• _REQUIREMENT_
Please look for the string "Edit" below and report every line in which it occurs.

(Items from a data source)
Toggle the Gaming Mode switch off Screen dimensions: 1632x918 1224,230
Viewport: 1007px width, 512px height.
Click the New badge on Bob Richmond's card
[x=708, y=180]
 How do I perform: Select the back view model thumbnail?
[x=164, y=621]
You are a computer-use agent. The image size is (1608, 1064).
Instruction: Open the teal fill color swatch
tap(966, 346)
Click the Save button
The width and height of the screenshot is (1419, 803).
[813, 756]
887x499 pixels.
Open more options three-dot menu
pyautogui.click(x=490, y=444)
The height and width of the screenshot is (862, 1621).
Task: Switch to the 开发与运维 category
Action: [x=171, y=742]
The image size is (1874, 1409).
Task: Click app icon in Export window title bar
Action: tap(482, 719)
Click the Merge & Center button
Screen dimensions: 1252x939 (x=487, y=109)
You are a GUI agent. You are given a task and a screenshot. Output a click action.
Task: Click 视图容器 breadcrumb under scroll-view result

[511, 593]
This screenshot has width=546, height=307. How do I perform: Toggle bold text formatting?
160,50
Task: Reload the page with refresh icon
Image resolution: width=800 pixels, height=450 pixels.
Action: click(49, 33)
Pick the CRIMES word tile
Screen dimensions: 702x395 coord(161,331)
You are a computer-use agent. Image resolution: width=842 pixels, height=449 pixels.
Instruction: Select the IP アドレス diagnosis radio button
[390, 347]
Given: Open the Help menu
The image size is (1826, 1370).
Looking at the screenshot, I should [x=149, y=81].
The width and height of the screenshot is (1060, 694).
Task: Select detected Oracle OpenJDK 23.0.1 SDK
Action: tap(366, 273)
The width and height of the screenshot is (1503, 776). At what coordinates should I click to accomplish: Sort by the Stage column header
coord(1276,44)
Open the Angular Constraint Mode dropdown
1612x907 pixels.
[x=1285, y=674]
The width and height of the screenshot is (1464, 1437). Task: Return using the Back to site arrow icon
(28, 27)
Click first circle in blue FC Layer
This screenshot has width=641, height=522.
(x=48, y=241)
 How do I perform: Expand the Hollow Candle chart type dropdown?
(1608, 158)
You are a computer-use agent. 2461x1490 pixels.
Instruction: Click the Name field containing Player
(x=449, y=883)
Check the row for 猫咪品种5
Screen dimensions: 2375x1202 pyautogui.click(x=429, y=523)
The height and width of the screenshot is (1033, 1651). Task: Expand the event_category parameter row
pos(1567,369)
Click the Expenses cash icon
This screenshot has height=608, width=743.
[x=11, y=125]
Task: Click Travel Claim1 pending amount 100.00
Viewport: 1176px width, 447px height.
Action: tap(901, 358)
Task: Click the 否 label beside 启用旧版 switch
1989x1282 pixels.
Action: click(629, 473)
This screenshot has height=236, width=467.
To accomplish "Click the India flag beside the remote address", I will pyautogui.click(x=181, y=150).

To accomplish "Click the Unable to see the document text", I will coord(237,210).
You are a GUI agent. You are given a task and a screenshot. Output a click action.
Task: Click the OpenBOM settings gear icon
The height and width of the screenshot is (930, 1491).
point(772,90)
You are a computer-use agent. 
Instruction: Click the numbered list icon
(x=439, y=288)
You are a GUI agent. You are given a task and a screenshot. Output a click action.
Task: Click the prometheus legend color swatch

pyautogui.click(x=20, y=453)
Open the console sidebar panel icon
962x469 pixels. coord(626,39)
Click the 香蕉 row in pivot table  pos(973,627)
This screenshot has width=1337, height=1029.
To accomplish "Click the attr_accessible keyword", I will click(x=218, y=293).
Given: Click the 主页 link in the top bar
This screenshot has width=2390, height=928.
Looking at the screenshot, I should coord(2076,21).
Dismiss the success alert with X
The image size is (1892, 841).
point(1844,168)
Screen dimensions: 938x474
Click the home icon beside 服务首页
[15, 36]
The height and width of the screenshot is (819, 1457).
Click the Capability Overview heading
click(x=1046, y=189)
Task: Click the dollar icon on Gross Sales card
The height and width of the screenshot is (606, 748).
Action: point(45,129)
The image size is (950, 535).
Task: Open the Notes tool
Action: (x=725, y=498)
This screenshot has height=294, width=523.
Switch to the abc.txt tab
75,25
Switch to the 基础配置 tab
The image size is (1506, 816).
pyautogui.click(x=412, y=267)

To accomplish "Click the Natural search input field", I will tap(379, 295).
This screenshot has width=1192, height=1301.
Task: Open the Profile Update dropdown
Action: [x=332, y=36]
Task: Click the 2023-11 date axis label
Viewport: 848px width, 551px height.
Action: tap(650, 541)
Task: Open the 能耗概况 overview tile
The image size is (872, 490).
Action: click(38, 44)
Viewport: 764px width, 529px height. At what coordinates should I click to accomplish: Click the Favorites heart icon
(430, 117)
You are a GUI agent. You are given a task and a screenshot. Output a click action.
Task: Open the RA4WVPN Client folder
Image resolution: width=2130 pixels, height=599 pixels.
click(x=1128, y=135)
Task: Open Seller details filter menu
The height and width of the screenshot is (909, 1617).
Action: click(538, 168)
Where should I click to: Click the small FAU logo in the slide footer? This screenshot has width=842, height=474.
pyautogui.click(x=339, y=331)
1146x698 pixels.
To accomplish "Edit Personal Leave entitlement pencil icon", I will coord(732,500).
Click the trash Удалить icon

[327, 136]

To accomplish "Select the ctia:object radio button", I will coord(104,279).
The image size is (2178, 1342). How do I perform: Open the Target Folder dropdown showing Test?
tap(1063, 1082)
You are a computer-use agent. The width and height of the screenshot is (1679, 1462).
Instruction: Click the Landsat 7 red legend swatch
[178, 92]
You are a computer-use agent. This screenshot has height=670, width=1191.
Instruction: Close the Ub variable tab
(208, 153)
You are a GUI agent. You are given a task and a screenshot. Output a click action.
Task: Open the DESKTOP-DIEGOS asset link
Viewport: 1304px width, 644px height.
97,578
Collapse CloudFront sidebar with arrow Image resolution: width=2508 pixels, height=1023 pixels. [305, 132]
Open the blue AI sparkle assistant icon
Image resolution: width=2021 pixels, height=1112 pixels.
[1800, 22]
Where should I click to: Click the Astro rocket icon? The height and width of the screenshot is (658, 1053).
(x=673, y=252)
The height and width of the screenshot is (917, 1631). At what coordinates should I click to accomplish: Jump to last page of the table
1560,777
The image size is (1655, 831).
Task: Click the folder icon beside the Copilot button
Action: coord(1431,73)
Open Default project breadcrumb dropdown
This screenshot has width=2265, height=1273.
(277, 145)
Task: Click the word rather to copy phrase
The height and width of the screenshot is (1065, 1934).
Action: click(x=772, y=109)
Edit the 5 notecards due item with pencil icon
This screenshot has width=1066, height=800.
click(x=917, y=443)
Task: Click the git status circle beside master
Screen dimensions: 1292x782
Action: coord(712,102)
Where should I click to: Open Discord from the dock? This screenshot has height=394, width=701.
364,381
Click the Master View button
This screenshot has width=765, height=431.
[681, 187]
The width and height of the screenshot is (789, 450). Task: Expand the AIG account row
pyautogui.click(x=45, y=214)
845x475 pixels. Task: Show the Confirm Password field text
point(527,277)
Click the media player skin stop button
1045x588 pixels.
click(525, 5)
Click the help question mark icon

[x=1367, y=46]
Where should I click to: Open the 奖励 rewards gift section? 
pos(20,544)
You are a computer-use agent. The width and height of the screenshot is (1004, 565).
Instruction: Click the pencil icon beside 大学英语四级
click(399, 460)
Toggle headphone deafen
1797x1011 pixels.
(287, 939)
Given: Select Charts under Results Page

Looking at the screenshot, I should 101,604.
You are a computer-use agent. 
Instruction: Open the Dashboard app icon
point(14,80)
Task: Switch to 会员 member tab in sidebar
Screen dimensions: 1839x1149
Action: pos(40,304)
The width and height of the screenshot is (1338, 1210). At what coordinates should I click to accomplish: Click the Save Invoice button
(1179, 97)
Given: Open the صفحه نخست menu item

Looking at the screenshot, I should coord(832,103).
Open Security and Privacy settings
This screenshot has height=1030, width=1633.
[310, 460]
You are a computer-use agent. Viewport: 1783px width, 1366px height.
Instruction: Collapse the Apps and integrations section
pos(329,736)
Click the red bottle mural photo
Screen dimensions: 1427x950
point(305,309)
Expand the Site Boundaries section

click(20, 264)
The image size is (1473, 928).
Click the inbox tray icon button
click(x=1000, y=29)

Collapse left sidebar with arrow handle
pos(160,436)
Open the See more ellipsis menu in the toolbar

• _EXERCISE RESULT_
To accomplish "Edit Personal Leave entitlement pencil icon", I will coord(732,500).
Edit the 5 notecards due item with pencil icon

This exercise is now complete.